Each day he was on deck with his sample buckets and his collecting jars and his microscope. Each night she was on deck with her notebook and her telescope, mounted on gimbals so the movement of the ship would not interfere. So it went, day after day, as the ship sailed along the eastern coast of Coyahuac, until the night the ship passed through an area known for its phosphorescent sea life.
He slept that afternoon, to give himself strength for the night. But despite that, he was not alert enough in the darkness; as he was backing along the rail, trailing his bucket in an attempt to capture a small jellyfish, he bumped into her — and her telescope.
It went over the rail. So did she, halfway, in her mad lunge to save it before it could fall into the water. He seized her legs to save her and telescope both.
In the chaos, he let go of his rope, and the bucket and the jellyfish slipped away. He never saw either again.
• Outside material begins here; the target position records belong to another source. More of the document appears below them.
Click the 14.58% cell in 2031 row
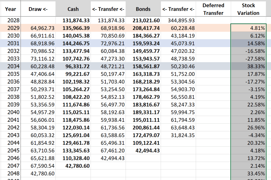 pos(248,43)
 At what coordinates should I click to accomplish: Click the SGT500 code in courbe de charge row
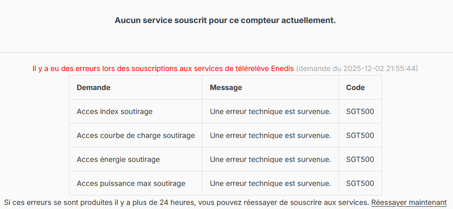tap(360, 136)
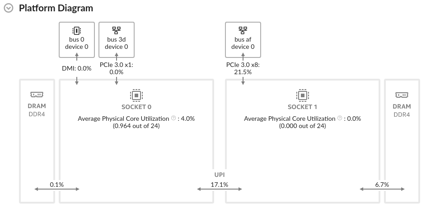The height and width of the screenshot is (209, 426).
Task: Click the 0.1% DRAM bandwidth arrow
Action: click(57, 189)

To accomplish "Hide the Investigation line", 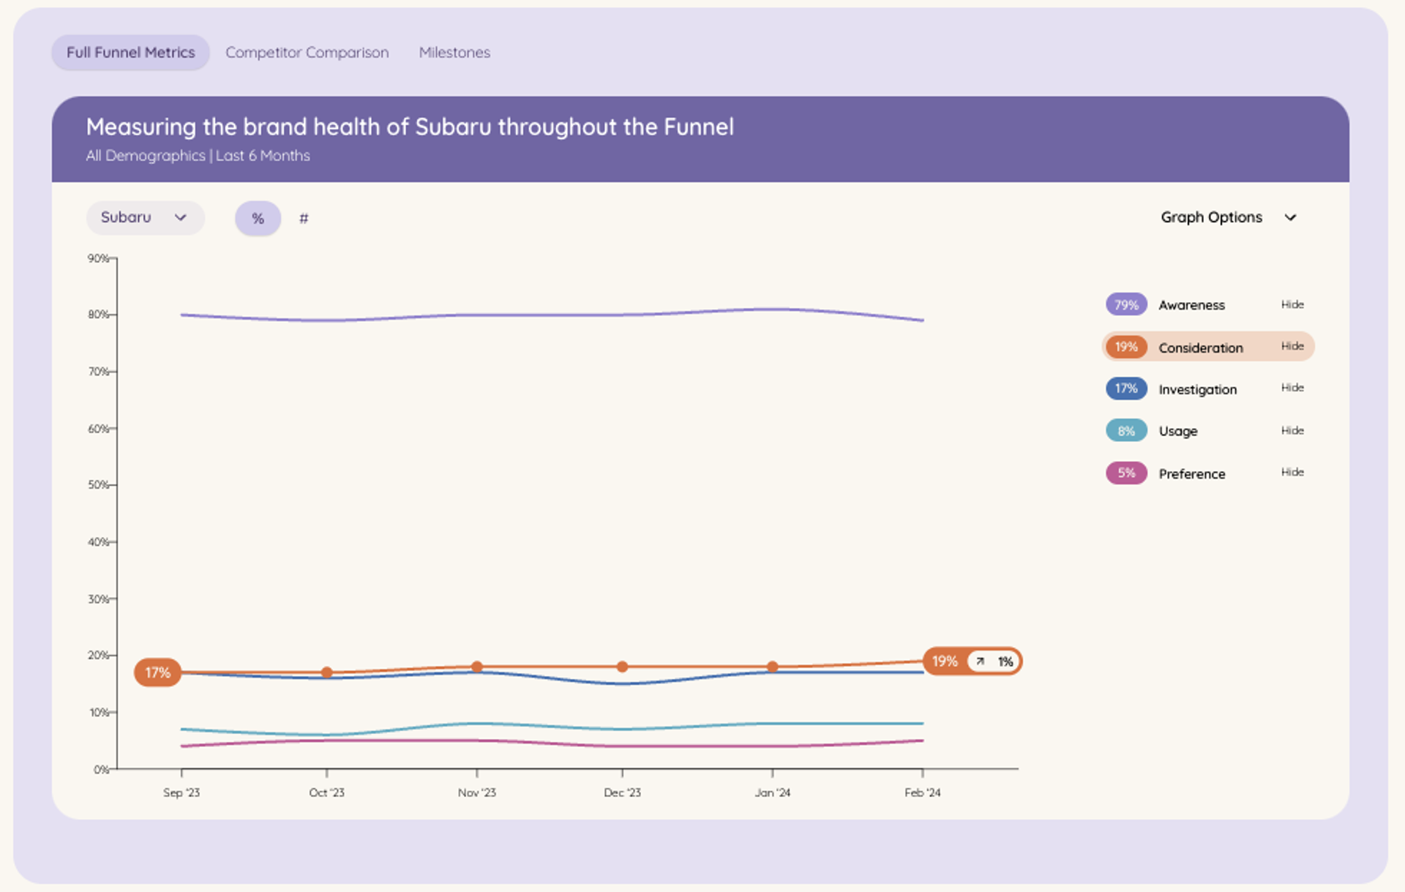I will (x=1292, y=388).
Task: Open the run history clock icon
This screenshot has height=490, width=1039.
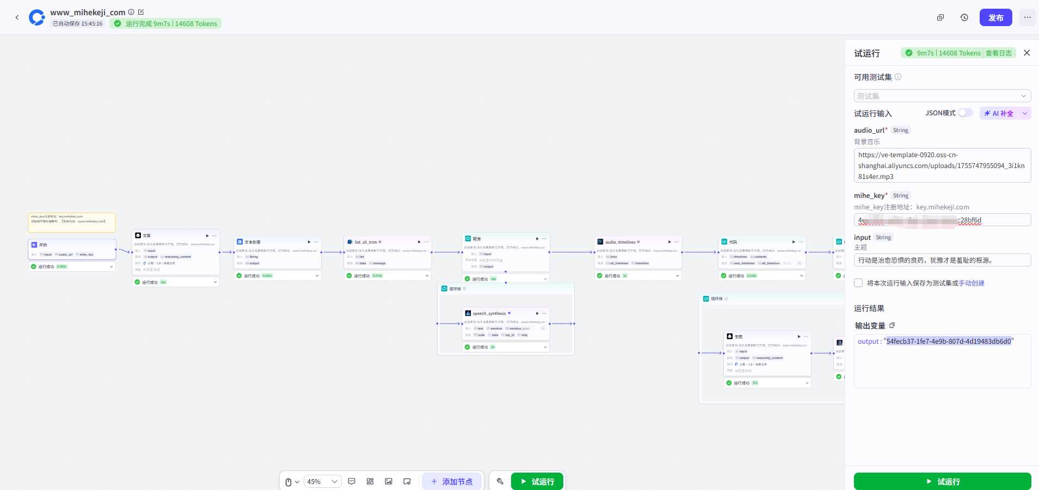Action: pyautogui.click(x=964, y=17)
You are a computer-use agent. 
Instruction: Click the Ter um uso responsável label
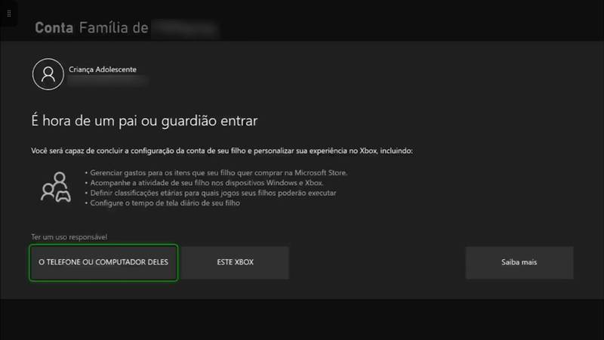(69, 237)
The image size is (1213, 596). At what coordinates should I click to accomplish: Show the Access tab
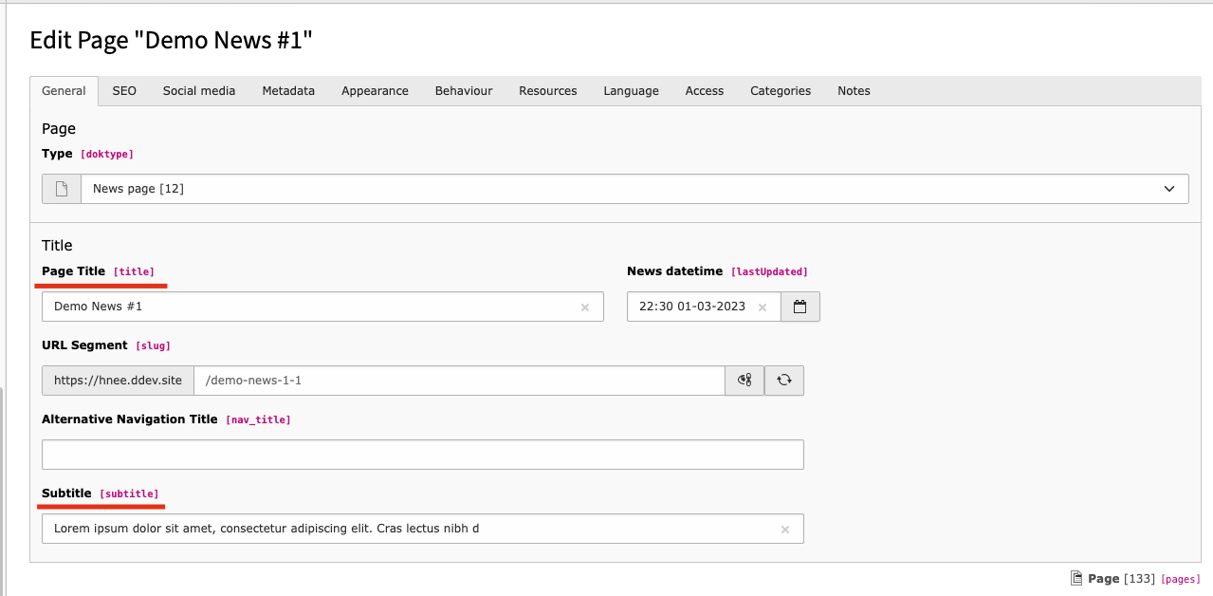tap(705, 91)
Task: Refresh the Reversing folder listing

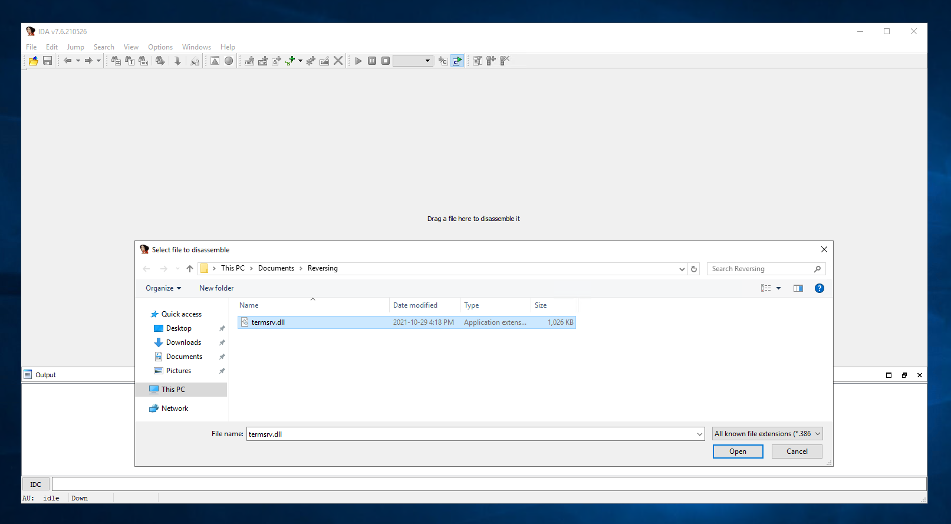Action: click(x=694, y=269)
But he caught something much more valuable that night: Kwenta Adiaratou Shamade, an astronomer from the Talu Union, whose love of the sea equaled his own, even if her gaze was fixed on the sky above rather than the waters below. For them, the ship was dawn and dusk: the place in between where there two worlds could meet.
They married at their next port of call, because Jake Camherst had never been one to hold back when he found where he wanted to go. And Kwenta was the same — which made her a very good match for that family.